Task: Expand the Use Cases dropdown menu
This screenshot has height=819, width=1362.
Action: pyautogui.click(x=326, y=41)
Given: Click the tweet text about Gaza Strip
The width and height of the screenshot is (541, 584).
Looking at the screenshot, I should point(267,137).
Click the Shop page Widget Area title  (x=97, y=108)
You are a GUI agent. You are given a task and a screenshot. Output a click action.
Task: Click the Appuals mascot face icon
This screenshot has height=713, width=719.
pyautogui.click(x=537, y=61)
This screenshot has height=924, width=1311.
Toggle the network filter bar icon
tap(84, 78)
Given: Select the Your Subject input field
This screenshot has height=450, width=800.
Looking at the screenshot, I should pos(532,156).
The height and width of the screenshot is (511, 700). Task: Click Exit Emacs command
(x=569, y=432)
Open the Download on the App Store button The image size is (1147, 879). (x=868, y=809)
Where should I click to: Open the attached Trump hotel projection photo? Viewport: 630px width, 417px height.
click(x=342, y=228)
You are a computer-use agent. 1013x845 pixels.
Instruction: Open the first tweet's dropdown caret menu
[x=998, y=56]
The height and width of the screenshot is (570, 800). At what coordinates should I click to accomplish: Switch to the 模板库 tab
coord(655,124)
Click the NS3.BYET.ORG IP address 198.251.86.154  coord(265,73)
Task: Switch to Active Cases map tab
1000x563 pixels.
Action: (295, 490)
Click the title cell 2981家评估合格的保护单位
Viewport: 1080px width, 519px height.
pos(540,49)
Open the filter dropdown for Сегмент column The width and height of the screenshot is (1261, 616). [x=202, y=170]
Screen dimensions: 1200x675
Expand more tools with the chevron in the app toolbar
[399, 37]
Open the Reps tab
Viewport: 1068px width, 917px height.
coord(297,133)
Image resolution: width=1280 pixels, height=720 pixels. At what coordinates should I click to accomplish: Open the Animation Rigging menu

----------

- _DIRECTIVE_: Reproduce every line of the data from the line containing "Task: Switch to Active Cases map tab" down to the line containing "Open the filter", adding -120 to each x and y coordinate value and leaving the rest of those lines unchanged.

- _PROBLEM SOLUTION_:
Task: Switch to Active Cases map tab
1000x563 pixels.
Action: (175, 370)
Click the title cell 2981家评估合格的保护单位
Viewport: 1080px width, 519px height.
pos(420,-71)
Open the filter dropdown for Сегмент column The width and height of the screenshot is (1261, 616). [x=82, y=50]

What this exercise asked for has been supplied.